Week 14 Discussion -- The Role of the Reserve and the Treasury in the Recession

in #eee3031-9303 years ago

This post is a response to the question posted my @newtonquach : "How did the Federal Reserve and the Treasury affect the housing bubble?"

The 2008 Recession was caused by a whole slew of policy decisions from multiple levels, different branches, and a number of different departments. Acts of legislature, executive orders, and regulation within executive agencies all contributed to the collapse. The Federal Reserve and the Treasury fall under the third category, and made (and continue to make) decisions that have bad effects on the national economy. The Federal Reserve (Fed) lent federal tax money to big banks and financial firms.
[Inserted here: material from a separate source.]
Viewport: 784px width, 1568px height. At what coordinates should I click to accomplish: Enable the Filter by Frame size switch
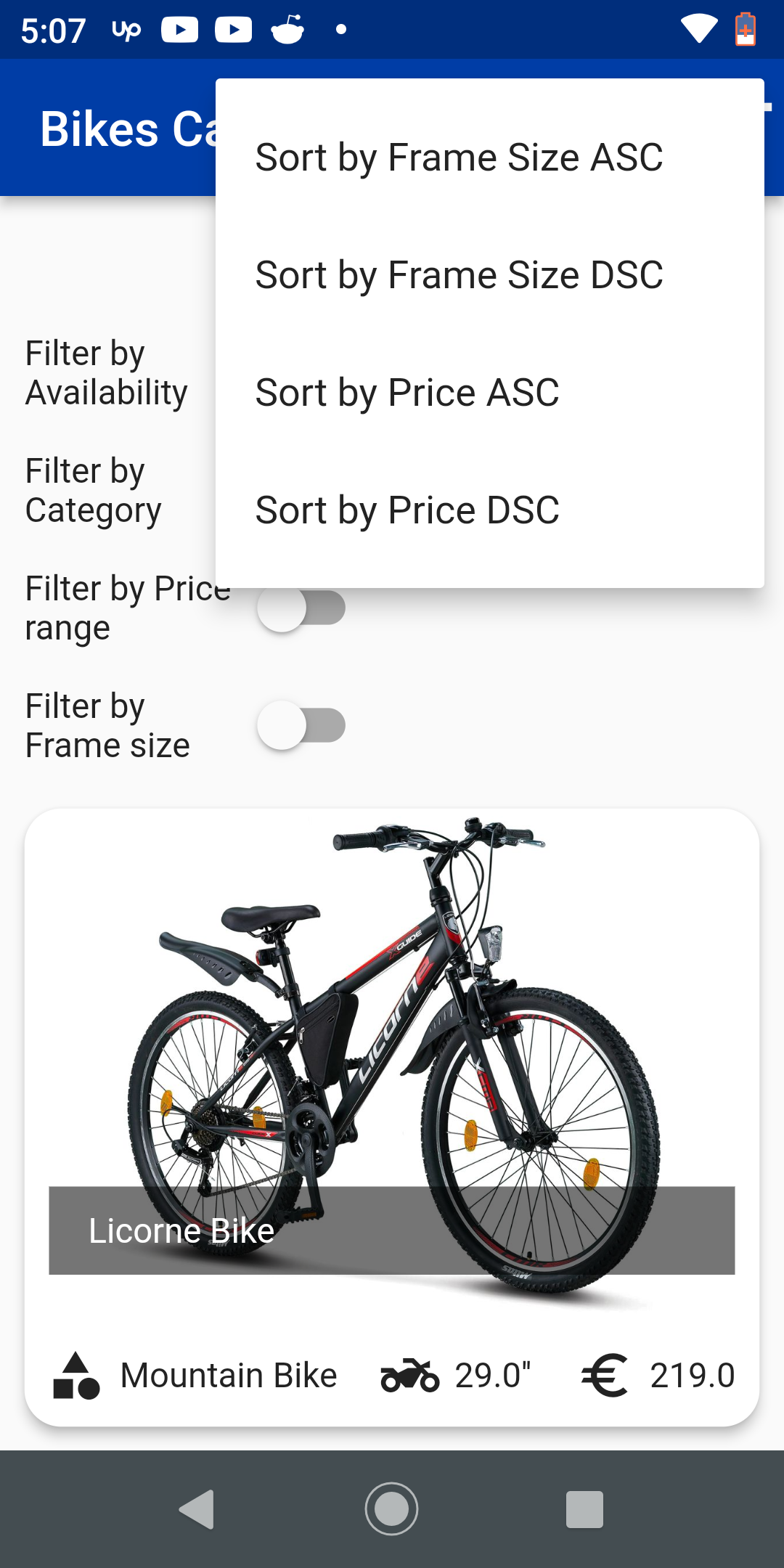click(x=301, y=725)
These loans had very low interest, so it was effectively free money for the banks. Free money encourages more risky behavior, so the Fed was essentially incentivizing bad business. Later on in the crisis, the Fed was also picking and choosing which businesses they would bail out, so while all of the businesses were doing bad businesses, not all were being bailed out by the Fed.
The Treasury contributed to the crisis by changing interest rates and by printing money leading to inflation. The both of these actions were efforts to fix prices and sustain an economic boom. In reality, both actions created situations at all levels of the market. Because of the extra money and the ability to borrow money with virtually no interest, people thought that they had more money than they really did. This looked like a boom, but it was actually just propping the market up for a pop.